Source data -
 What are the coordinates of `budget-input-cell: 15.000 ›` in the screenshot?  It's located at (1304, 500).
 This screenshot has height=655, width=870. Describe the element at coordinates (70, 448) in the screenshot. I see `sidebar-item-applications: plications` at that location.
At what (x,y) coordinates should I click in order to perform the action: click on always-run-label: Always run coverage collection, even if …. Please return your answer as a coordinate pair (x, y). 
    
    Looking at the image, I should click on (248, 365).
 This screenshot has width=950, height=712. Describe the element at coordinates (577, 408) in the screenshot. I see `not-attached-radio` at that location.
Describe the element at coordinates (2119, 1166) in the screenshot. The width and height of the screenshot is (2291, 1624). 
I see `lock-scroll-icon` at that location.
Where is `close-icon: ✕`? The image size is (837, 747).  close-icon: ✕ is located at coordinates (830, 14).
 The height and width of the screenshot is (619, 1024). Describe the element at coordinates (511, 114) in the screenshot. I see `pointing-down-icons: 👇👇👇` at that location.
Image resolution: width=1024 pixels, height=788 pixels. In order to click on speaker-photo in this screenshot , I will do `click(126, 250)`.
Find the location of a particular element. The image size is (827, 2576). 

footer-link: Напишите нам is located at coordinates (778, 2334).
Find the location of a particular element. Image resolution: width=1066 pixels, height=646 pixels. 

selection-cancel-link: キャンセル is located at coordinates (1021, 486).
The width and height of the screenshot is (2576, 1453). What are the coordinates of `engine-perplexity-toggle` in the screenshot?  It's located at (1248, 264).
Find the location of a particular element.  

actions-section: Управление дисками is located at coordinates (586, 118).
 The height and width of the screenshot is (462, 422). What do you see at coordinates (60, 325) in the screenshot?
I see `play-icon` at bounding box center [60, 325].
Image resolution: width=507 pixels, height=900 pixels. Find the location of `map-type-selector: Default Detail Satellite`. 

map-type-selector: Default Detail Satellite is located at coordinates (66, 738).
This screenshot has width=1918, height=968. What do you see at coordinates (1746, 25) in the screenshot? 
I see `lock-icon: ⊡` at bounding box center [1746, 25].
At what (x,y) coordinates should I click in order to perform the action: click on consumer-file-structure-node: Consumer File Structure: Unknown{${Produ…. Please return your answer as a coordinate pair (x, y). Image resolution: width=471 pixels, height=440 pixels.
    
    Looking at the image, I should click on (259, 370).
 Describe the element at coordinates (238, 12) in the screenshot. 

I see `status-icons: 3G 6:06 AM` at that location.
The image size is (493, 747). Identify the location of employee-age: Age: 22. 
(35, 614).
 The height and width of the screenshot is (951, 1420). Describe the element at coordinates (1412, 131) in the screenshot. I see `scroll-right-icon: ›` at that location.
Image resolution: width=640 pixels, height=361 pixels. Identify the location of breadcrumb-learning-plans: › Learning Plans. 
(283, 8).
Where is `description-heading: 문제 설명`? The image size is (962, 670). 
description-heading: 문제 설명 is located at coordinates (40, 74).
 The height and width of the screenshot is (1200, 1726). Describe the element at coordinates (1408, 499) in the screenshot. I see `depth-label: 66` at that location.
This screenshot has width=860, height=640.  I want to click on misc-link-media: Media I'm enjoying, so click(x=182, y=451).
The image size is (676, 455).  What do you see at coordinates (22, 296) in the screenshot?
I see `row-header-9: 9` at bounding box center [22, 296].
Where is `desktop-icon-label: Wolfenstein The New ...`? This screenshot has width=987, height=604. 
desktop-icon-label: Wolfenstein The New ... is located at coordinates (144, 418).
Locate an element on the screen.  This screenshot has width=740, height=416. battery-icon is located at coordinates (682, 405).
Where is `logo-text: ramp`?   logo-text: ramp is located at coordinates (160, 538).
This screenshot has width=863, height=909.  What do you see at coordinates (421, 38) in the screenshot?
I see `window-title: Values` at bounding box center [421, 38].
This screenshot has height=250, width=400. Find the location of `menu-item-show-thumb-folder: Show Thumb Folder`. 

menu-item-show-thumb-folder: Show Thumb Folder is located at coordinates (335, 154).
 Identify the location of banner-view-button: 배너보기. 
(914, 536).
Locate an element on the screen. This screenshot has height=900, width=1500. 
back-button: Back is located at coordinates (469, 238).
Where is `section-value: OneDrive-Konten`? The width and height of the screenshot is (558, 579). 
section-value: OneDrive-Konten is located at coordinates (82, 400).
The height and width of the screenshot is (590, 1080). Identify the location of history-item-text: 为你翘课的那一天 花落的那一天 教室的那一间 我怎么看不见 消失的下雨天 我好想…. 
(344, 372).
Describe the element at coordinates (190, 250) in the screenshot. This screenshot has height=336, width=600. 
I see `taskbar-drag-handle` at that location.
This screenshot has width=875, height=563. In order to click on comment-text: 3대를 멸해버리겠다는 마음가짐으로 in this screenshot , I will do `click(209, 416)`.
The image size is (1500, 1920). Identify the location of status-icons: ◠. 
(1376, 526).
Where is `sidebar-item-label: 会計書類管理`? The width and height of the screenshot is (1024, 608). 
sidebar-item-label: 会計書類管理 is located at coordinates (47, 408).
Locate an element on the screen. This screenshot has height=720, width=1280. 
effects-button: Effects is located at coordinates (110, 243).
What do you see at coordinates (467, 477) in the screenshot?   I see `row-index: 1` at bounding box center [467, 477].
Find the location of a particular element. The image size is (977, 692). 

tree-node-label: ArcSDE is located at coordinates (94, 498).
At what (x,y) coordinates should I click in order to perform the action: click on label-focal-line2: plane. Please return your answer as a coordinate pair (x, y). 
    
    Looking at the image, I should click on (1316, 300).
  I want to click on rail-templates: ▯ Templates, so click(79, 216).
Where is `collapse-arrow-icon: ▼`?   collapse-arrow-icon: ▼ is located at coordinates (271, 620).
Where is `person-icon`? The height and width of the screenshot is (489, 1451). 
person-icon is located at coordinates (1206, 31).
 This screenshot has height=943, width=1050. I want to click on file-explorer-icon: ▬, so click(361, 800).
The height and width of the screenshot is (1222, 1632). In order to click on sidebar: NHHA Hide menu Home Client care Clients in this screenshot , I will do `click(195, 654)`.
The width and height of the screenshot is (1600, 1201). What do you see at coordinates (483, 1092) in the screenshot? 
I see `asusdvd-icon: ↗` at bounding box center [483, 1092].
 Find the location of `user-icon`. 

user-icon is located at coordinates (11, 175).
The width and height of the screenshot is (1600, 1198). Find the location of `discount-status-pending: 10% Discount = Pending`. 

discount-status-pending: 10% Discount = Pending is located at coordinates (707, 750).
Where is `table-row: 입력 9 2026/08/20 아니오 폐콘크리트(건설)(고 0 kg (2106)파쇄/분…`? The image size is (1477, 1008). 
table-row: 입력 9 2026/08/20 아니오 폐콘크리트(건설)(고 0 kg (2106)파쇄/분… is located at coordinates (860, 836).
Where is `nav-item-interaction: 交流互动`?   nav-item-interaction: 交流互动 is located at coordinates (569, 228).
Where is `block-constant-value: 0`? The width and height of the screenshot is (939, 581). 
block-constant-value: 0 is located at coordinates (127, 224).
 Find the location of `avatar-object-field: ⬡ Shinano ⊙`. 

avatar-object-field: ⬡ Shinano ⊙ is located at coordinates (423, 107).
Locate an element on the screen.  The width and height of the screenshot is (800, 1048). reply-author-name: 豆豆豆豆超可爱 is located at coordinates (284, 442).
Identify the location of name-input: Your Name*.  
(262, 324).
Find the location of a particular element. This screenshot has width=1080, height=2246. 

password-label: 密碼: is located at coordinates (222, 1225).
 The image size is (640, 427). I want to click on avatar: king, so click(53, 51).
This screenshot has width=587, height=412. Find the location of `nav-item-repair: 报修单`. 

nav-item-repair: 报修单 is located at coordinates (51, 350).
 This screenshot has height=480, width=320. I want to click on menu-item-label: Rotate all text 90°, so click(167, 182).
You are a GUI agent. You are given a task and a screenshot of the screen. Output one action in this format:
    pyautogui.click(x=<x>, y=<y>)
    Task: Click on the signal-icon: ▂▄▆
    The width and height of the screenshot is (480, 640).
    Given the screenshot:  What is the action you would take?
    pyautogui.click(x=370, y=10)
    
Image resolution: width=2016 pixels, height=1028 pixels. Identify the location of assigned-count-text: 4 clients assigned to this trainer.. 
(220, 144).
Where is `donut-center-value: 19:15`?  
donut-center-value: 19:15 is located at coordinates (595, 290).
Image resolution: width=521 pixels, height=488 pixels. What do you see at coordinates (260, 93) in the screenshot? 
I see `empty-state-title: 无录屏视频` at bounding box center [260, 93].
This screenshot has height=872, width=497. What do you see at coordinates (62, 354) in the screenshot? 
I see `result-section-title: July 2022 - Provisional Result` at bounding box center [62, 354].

Exercise - Turn the lines from the first one through the line containing "This screenshot has height=655, width=870." into a numbered list, omitting any blank lines.

Result below -
1.  What are the coordinates of `budget-input-cell: 15.000 ›` in the screenshot?  It's located at (1304, 500).
2.  This screenshot has height=655, width=870. Describe the element at coordinates (70, 448) in the screenshot. I see `sidebar-item-applications: plications` at that location.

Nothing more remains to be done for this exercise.